5/ La dette publique était de 25 % du PIB en 1982. Elle a plus que triplé depuis. Les libéraux pointent l’excès des dépenses comme si l’austérité budgétaire n’avait pas prévalu. Le « solde budgétaire » dépend en fait principalement des recettes. L’optique keynésienne est ici précieuse : en cas de décroissance, on a du chômage, mais aussi une dégradation des comptes publics, à la fois parce que des dépenses augmentent (prestations chômage, etc.), mais surtout parce que les recettes fiscales chutent. Le déficit public est passé de 3,4% en 2008 à 8,2% du PIB en 2009. Cela ne s’explique pas par la « relance » Sarkozy, l’une des plus piteuse au monde, mais par la chute des rentrées fiscales . La dette publique a bondi de 20 points de PIB avec la récession du début des années 1990 (de 36 % en 1991 à 58% en 1996). Elle va bondir à nouveau d’au moins autant. Entre 1997 et 2001, avec la croissance et les créations d’emplois, elle avait baissé de 2,4 points de PIB.

6/ La focalisation sur la dette du public et non du privé renvoie au discours libéral selon lequel le public est improductif et « pèse » sur le privé. Si on considère qu’il crée de la richesse monétaire (ce qui est le cas), il est clair que le déficit public n’est pas en soi un mal : il peut soutenir et lancer des activités.

7/ Il importe finalement de distinguer deux types de déficits. Les déficits expansionnistes : les dépenses publiques soutiennent de façon cumulative la croissance , ce qui permet un surcroît de recettes (c’est l’« effet cagnotte » : l’Etat « gagne ce qu’il dépense » ). Les déficits récessifs : les politiques libérales (dont l’austérité budgétaire), plombent l’activité ce qui creuse les déficits par défaut de recettes.

Reste trois points

8/ La dette publique s’est aussi creusée en raison des cadeaux fiscaux aux riches, lesquels ont fait d’une pierre deux coups : ils payent moins d’impôts, ce qui oblige l’Etat à emprunter auprès d’eux.

9/ Les politiques monétaires sont aussi responsables : taux d’intérêt réels élevés en particulier dans la zone euro (au début des années 1990 surtout et peut être demain), interdiction (inscrite dans les traités européens) de « monétiser » la dette publique , etc.

10/ Au final, la dette publique, à l’instar de celle du privé, a été un levier de la financiarisation.

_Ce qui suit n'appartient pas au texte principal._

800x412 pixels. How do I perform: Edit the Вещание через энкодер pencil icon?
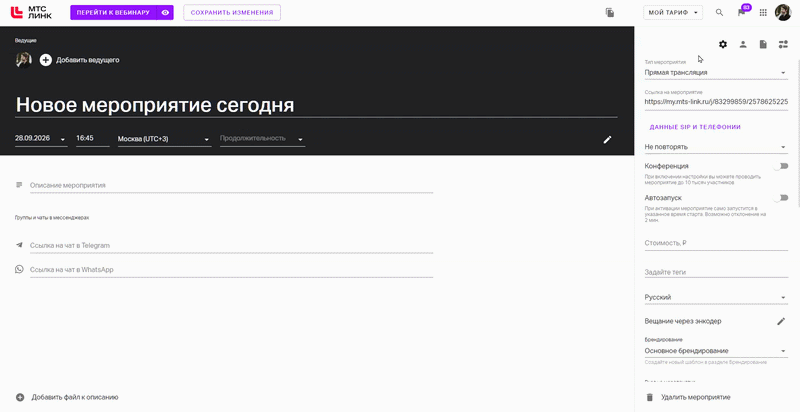(781, 321)
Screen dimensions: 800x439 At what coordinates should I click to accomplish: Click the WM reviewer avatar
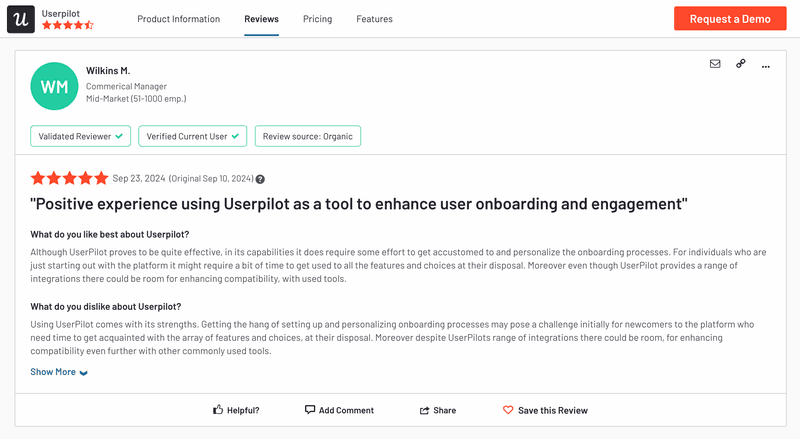point(55,87)
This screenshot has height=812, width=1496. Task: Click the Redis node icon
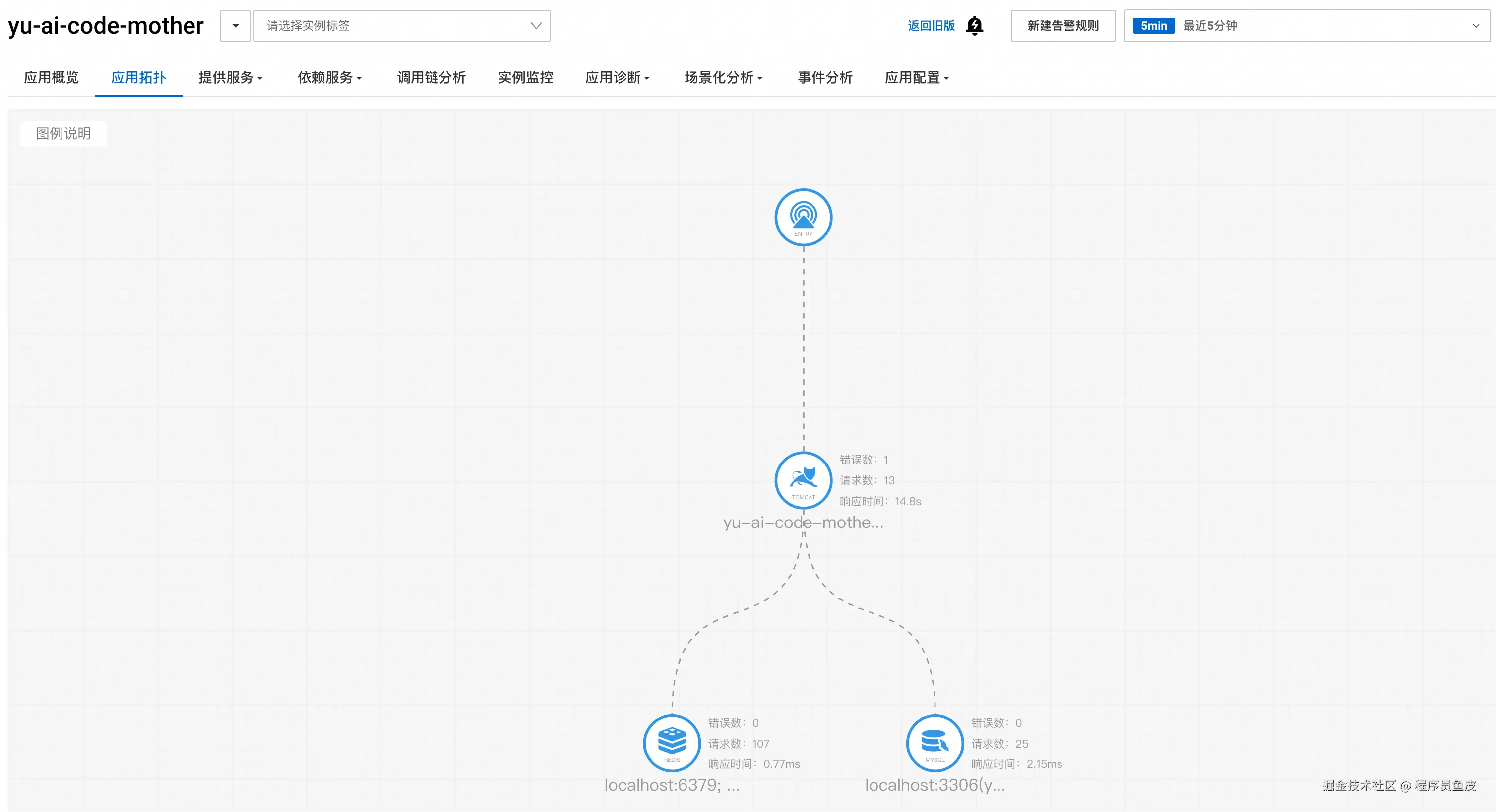[672, 743]
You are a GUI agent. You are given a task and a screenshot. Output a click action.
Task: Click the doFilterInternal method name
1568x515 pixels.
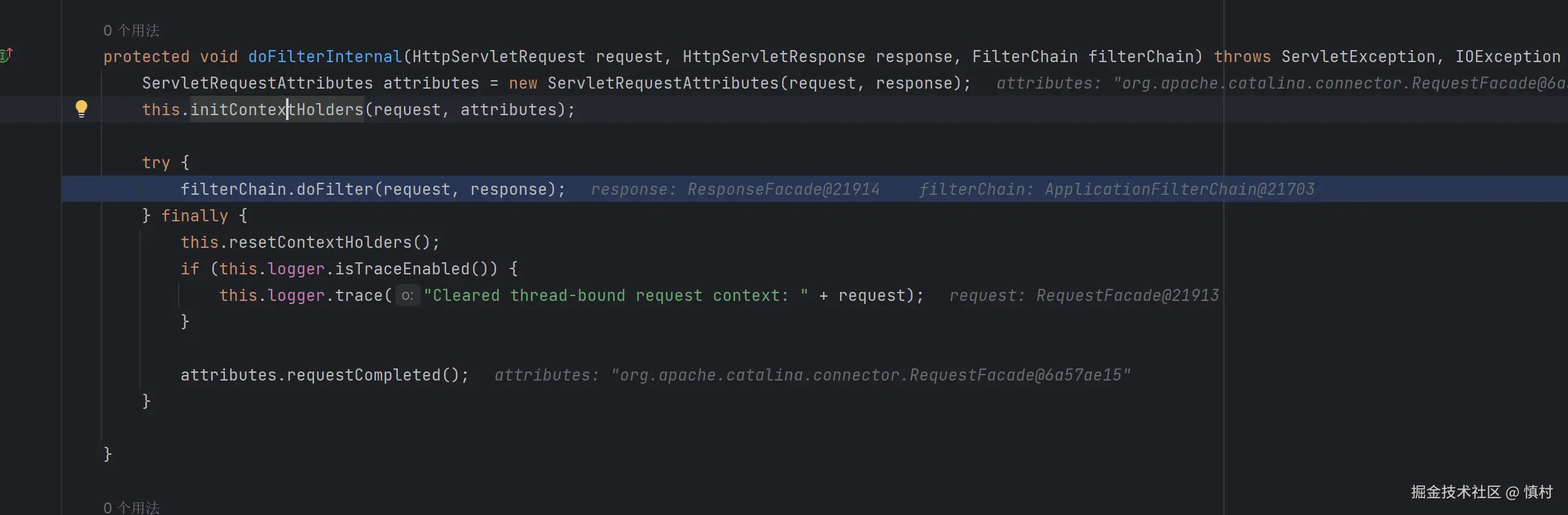pos(325,57)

C’est le grand retour des rentiers.

La solution coule de source

11/ Il faut rompre avec les politiques libérales à tous les niveaux, ce qui passe notamment par une autre politique monétaire, le retour à une fiscalité progressive (la décroissance des hauts revenus donc) et par une relance budgétaire, ciblée pour certains besoins : l’éducation, la santé, mais aussi l’écologie, qui exige d’abord cela (croissance des transports collectifs, du fret ferroviaire, des énergies renouvelables, rénovation thermique des bâtiments...), bien plus que le leurre-arnaque de la taxe carbone.

Pour aller plus loin : Vive la dette de Marc Bousseyrol (ed. Thierry Magnier, collection Troisième culture, 2009).